文章:
_ _ _ _ _
1. 程式人生 > >【分治法】最接近點對問題——Java 實現

【分治法】最接近點對問題——Java 實現

問題描述

       給定平面上n個點,找其中的一對點,使得在n個點組成的所有點對中,該點對間的距離最小。

       注:
a、嚴格地講,最接近點對可能多餘1對,為簡單起見,只找其中的1對作為問題的解。
b、一個簡單的演算法是——只要將每一個點與其他 n-1 個點的距離算出,找到達到最小距離的2個點即可。然而,這樣做效率太低,需要O(n^2)的計算時間 c、已經證明,該問題的計算時間下界為Ω(nlogn)。

演算法測試實現:


Jimport javax.swing.JOptionPane;

public class ClosestPair {
	//合併排序演算法
	//定義要排序的的陣列
	public static class MergeSort{
		//排序演算法
		public static void mergeSort(Comparable a[]){
			Comparable b[] = new Comparable[a.length];
			int s = 1;
			while(s < a.length){
				mergePass(a,b,s);//合併到陣列b
				s += s;
				mergePass(b,a,s);//合併到陣列a
				s += s;
			}
		}
		//合併大小為s的相鄰子陣列
		public static void mergePass(Comparable x[],Comparable y[],int s){
			int i = 0;
			while(i <= x.length - 2 * s){
				//合併大小為s的相鄰2段子陣列
				merge(x,y,i,i + s - 1,i + 2 * s - 1);
				i = i + 2 * s;
			}
			if(i + s < x.length)
				merge(x,y,i,i + s - 1,x.length - 1);
			else
				//複製到y
				for(int j = i;j < x.length;j ++)
					y[j] = x[j];
		}
		public static void merge(Comparable c[],Comparable d[],int l,int m,int r){
			//合併 c[l:m]和c[m+1:r]到d[l:r]
			int i = l,j = m + 1,k = l;
			while((i <= m) && (j <= r))
				if(c[i].compareTo(c[j]) <= 0){
					d[k ++] = c[i ++];
				}
				else
					d[k ++] = c[j ++];
			if(i > m)
				for(int q = j;q <= r;q ++)
					d[k ++] = c[q];
			else
				for(int q = i;q <= m;q ++)
					d[k ++] = c[q];
		}
	}
	public static class Point{
		double x,y;
		public Point(double xx,double yy){
			x = xx;
			y = yy;
		}
	}
	public static class Point1 extends Point implements Comparable{
		int id;
		public Point1(double xx,double yy,int theID){
			super(xx,yy);
			id = theID;
		}
		public int compareTo(Object x){
			double xx = ((Point1)x).x;
			if(this.x < xx)
				return -1;
			if(this.x == xx)
				return 0;
			return 1;
		}
		public boolean equals(Object x){
			return this.x == ((Point1)x).x;
		}
		public void getID(){
			System.out.println(id);
		}
	}
	public static class Point2 extends Point implements Comparable{
		int p;
		public Point2(double xx,double yy,int pp){
			super(xx,yy);
			p = pp;
		}
		public int compareTo(Object x){
			double xy = ((Point2)x).y;
			if(this.y < xy)
				return -1;
			if(this.y == xy)
_ _ _ _ _
可用資料:
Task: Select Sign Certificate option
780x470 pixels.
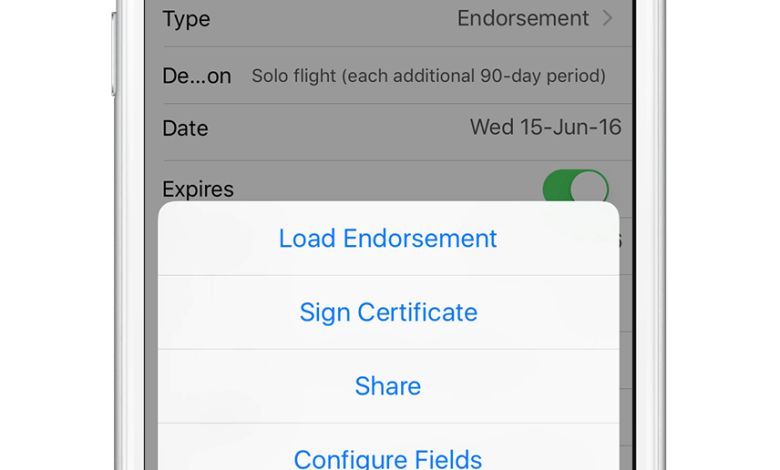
_ _ _ _ _
題目 A: 把文章中以「給定平面上n個點」開頭的那一段改寫得更簡短，保留主要內容。
題目 B:
根據文章回答下面的問題，每題一行：
(i) 把每個點和其他 n-1 個點的距離都算出來的簡單做法，需要多少計算時間？
(ii) 這個問題已被證明的計算時間下界是多少？
(iii) 程式裡 merge 方法的註解說，要把哪兩段合併到哪裡？
題目 C: 把文章中從「merge(x,y,i,i + s - 1,x.length」開始、到「while((i <= m) && (j <= r))」結束的部分照抄一遍，並把其中的「merge」替換成「combine」。

正確答案 A: 從平面上的n個點中，找出距離最小的一對點。

正確答案 B:
(i) O(n^2)
(ii) Ω(nlogn)
(iii) 把 c[l:m] 和 c[m+1:r] 合併到 d[l:r]

正確答案 C:
combine(x,y,i,i + s - 1,x.length - 1);
			else
				//複製到y
				for(int j = i;j < x.length;j ++)
					y[j] = x[j];
		}
		public static void combine(Comparable c[],Comparable d[],int l,int m,int r){
			//合併 c[l:m]和c[m+1:r]到d[l:r]
			int i = l,j = m + 1,k = l;
			while((i <= m) && (j <= r))